Establishment of acquired tracheoesophageal fistula using a modified magnetic compression technique in rabbits and its postmodeling evaluation.

BACKGROUND: Previous studies have validated the efficacy of both magnetic compression and surgical techniques in creating rabbit tracheoesophageal fistula (TEF) models. Magnetic compression achieves a 100% success rate but requires more time, while surgery, though less frequently successful, offers rapid model establishment and technical maturity in larger animal models. AIM: To determine the optimal approach for rabbit disease modeling and refine the process. METHODS: TEF models were created in 12 rabbits using both the modified magnetic compression technique and surgery. Comparisons of the time to model establishment, success rate, food and water intake, weight changes, activity levels, bronchoscopy findings, white blood cell counts, and biopsies were performed.
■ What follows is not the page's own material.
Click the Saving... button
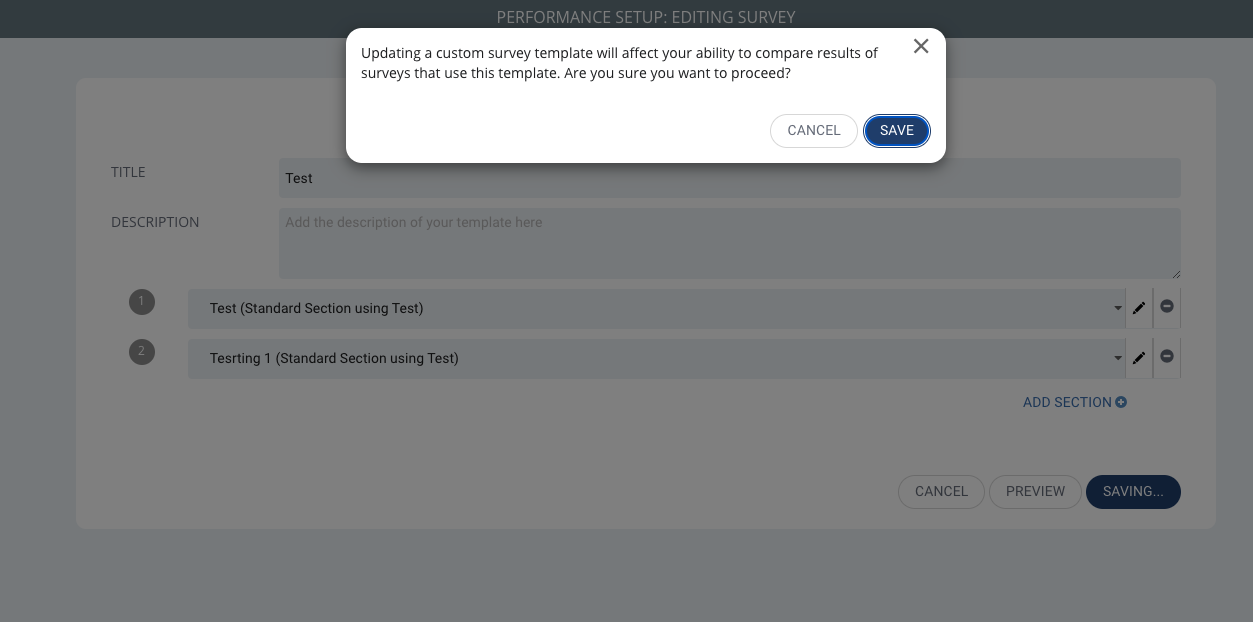 (x=1133, y=491)
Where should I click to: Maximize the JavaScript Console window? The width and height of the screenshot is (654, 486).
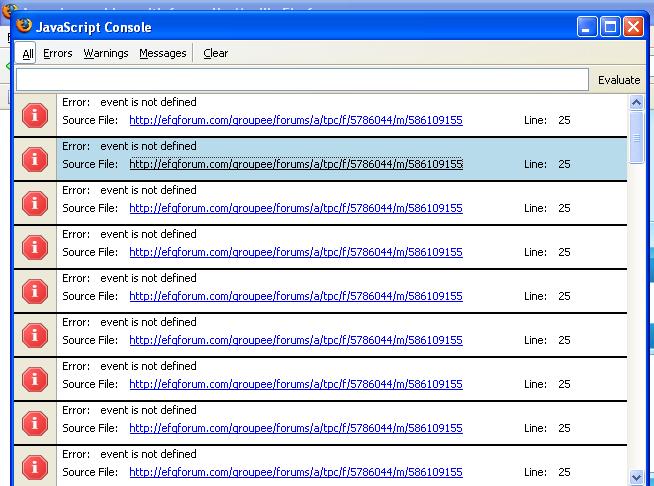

In response to the failures encountered during modified magnetic compression modeling, we increased the sample size to 15 rabbit models and assessed the repeatability and stability of the models, comparing them with the original magnetic compression technique. RESULTS: The modified magnetic compression technique achieved a 66.7% success rate, whereas the success rate of the surgery technique was 33.3%. Surviving surgical rabbits might not meet subsequent experimental requirements due to TEF-related inflammation. In the modified magnetic compression group, one rabbit died, possibly due to magnet corrosion, and another died from tracheal magnet obstruction. Similar events occurred during the second round of modified magnetic compression modeling, with one rabbit possibly succumbing to aggravated lung infection. The operation time of the first round of modified magnetic compression was 3.2 ± 0.6 min, which was significantly reduced to 2.1 ± 0.4 min in the second round, compared to both the first round and that of the original technique. CONCLUSION: The modified magnetic compression technique exhibits lower stress responses, a simple procedure, a high success rate, and lower modeling costs, making it a more appropriate choice for constructing TEF models in rabbits.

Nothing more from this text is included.